The next afternoon, I was a witch on a mission as I backed out of my driveway in my Jeep and headed to a large house across town.
There was something I needed to do, and once it was done, maybe life would be able to start getting back to normal. Dylan hadn’t wanted me to go out alone, especially when I told him where I was going, but I finally convinced him.
It was a gorgeous fall day, all bright sunshine and soft breezes.
A perfect day for making new choices.
Glancing at the passenger seat, I reached over and patted Louella’s head. She bit my hand.
Yanking it back, I said, “That’s the thanks I get for saving your life.”
She growled.
The deputies on the scene last night had called in one of the vet techs to look after Louella. After a few IV bags, she’d been back to her old self and was sent home with me.
But she was still not eating.
And her bald patches were multiplying.
As I drove past Eulalie’s place, I spotted her in the garden. This morning she informed me that Mr. Butterbaugh was still in the hospital demanding tests, and that she had decided to limit her visits to once a day, fifteen minutes max.
Theirs was clearly not a love match.
Though . . . as I drove past Marjie’s inn, I decided not to write off the match altogether. Not yet. After all, if Marjie and Johnny could survive ten days on the high seas with each other, anything was possible. The pair was due home the next day, and I couldn’t wait to hear about their adventures . . . and to see with my own two eyes that each was alive and well.
Until then, I wouldn’t be quite convinced.
I turned left at a stop sign, wound through side streets, and slowed as I passed Haywood’s house. His actions the night before at the vet clinic came flooding back.
At first when I ran outside and had found Dylan and the deputies, I thought that Haywood had somehow led them to me, but it turned out he hadn’t.
Dylan had been led to the clinic by following the money trail. The blackmail scheme had been obvious in Gabriel and Idella’s bank reports. He’d called on Gabriel at home to question him further, only to be told by Idella that her husband was at the clinic.
With me.
It was hard to say whether or not I would have survived without Haywood’s help. Would I have been able to hold off Gabriel until Dylan and the deputies stormed the clinic?
I wasn’t sure, but I knew that with Haywood there, I’d been less afraid. His presence had brought a comfort that I wasn’t battling evil all alone. He’d been on my side.
In my eyes, he’d saved my life.
It had been a long night. By the time I made it home, Delia had been there waiting for me, oblivious to what had happened as she’d been running around town helping ghosts.

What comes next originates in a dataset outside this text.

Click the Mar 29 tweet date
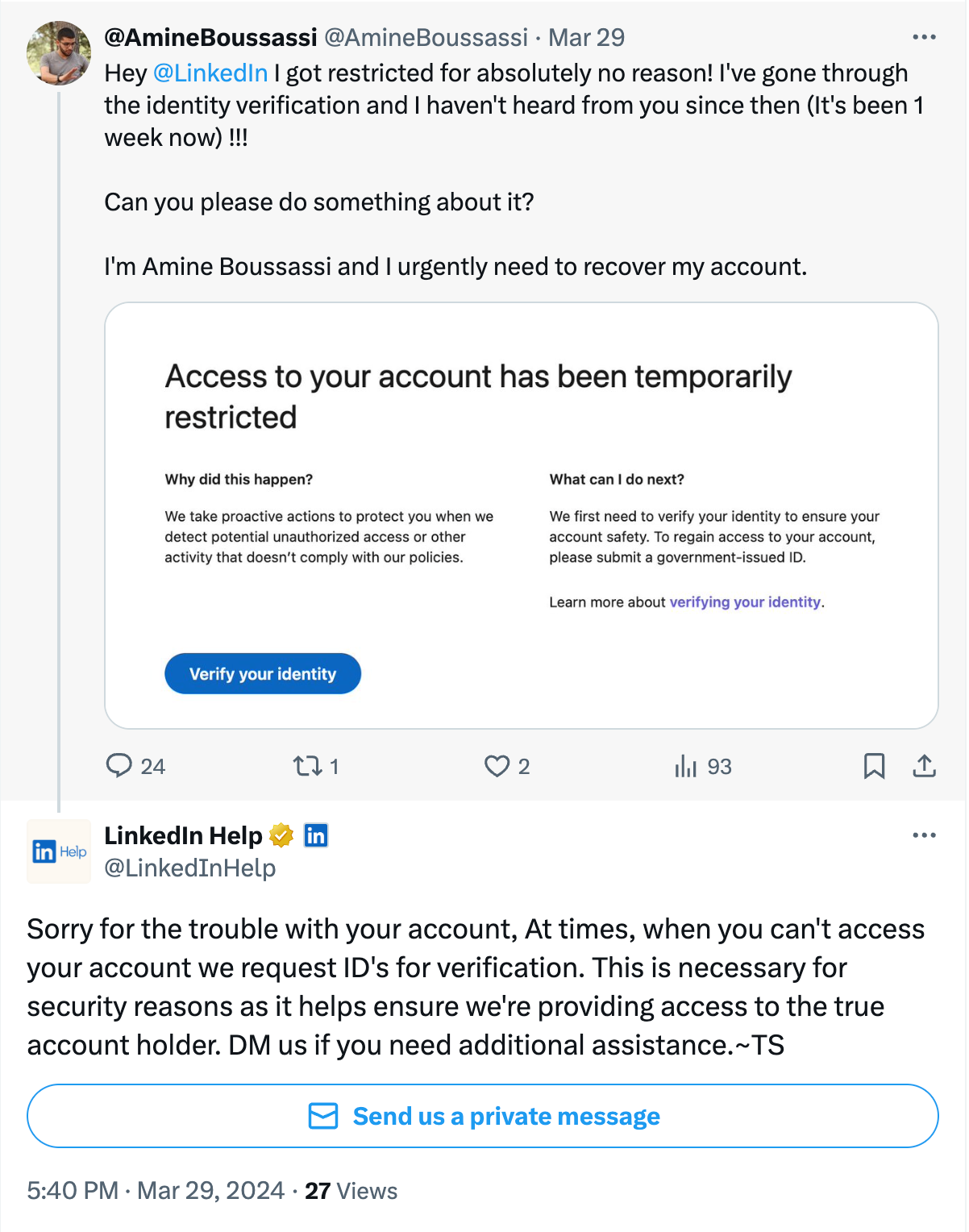Screen dimensions: 969x1232 [x=586, y=37]
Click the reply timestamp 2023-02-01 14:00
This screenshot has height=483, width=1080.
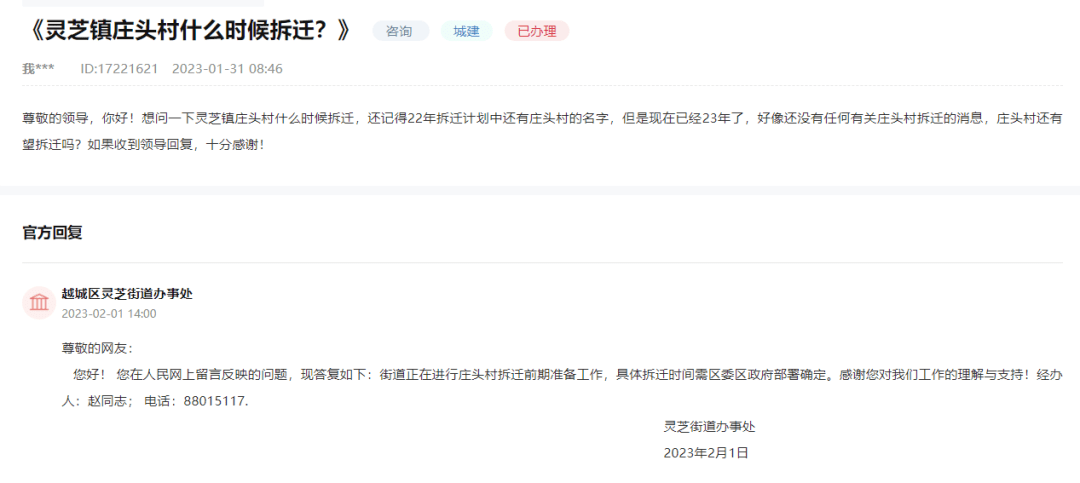(109, 314)
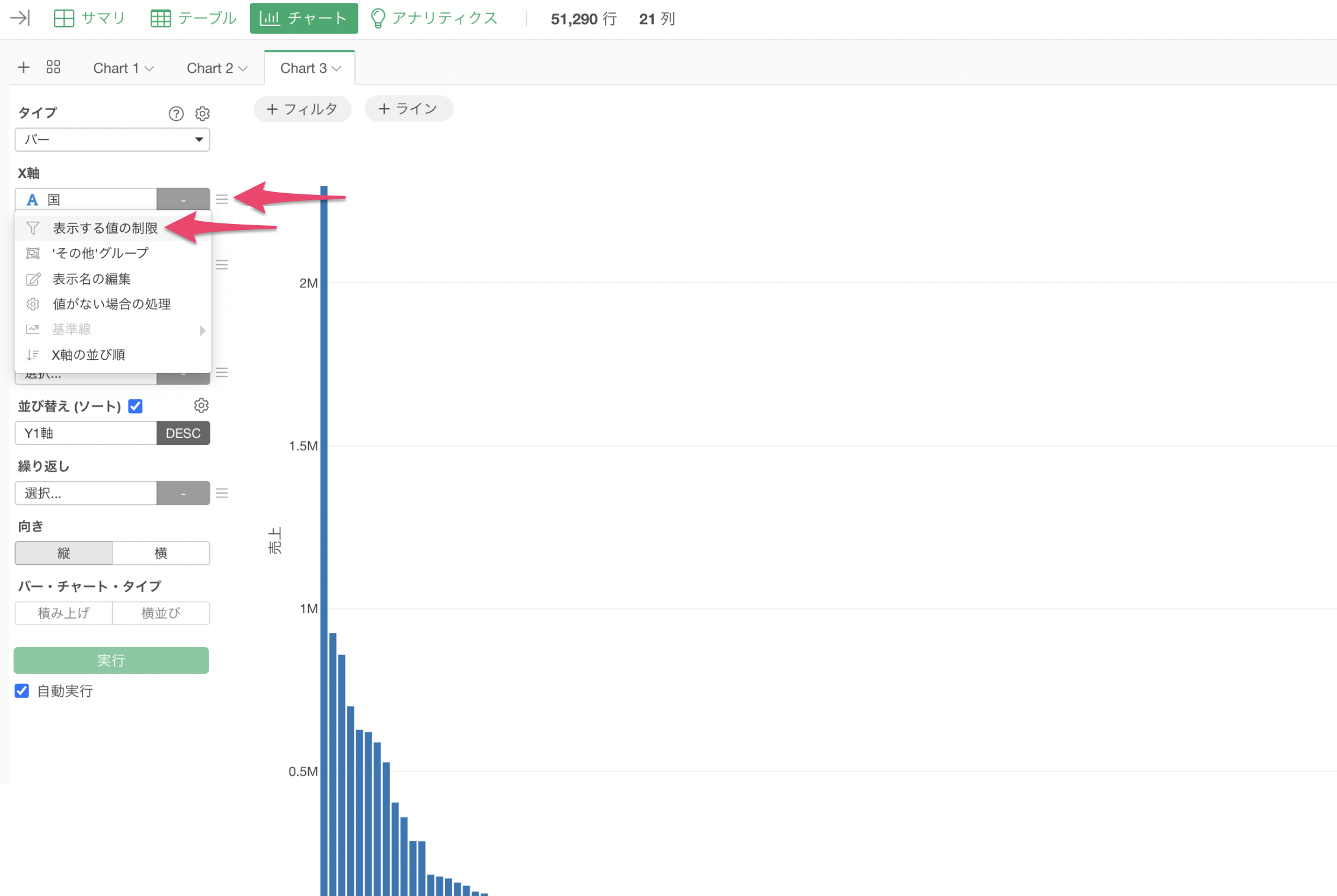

We’d talked long into the night, and come this morning, we both agreed to close our shops and take today to just be. Another form of hibernation. This time to heal.
I’d tried to stay put. I really had. But in the end, I couldn’t put off this trip any longer. Delia had understood.
I took one last look at Haywood’s house and drove onward, passing by the spot where Virgil had been killed, and also by Hyacinth’s house.
News had come that she was going to be okay in time, but would remain in the hospital for a while. I hated thinking of her missing Haywood’s funeral, but last night when she took those pills and drank that booze, she’d made her own choices. I’d heard through the grapevine that she’d admitted to her doctors that the guilt from taking Virgil’s life coupled with the loss of Haywood had been too much pain for her to bear. She was now getting the treatment she needed, and I hoped the news that she hadn’t been the one who’d run over Virgil would help her recovery.
Avery would be there, at the funeral. I’d called her this morning to tell her the time and also about the arrest of the man who’d killed her father.
She’d had news for me, as well. She’d heard from Haywood’s lawyer about his will. He’d had it changed several months ago, removing Hyacinth and adding Avery. She’d inherited his existing estate, and was going to file for ownership of the Ezekiel house as well.
After graduating in December, she planned to move to Hitching Post.
She wanted to do right by her daddy, and perhaps learn a bit more about her mama as well.
An added shocker was that Avery was graduating as a doctor of veterinary medicine and hoped to start her own clinic up here in Hitching Post, or join forces with Dr. O’Neill, who was likely to take over Gabriel’s share of the practice. All of that would be decided much later, after the dust settled around here.
As I drove along, her words from yesterday haunted me more than her father ever had.
He’s the only family I had left, and I barely got to know him.
But Haywood wasn’t the only family member left in Avery’s life, which was why I was on this mission in the first place.
Have mercy on my soul, I was going to see Patricia.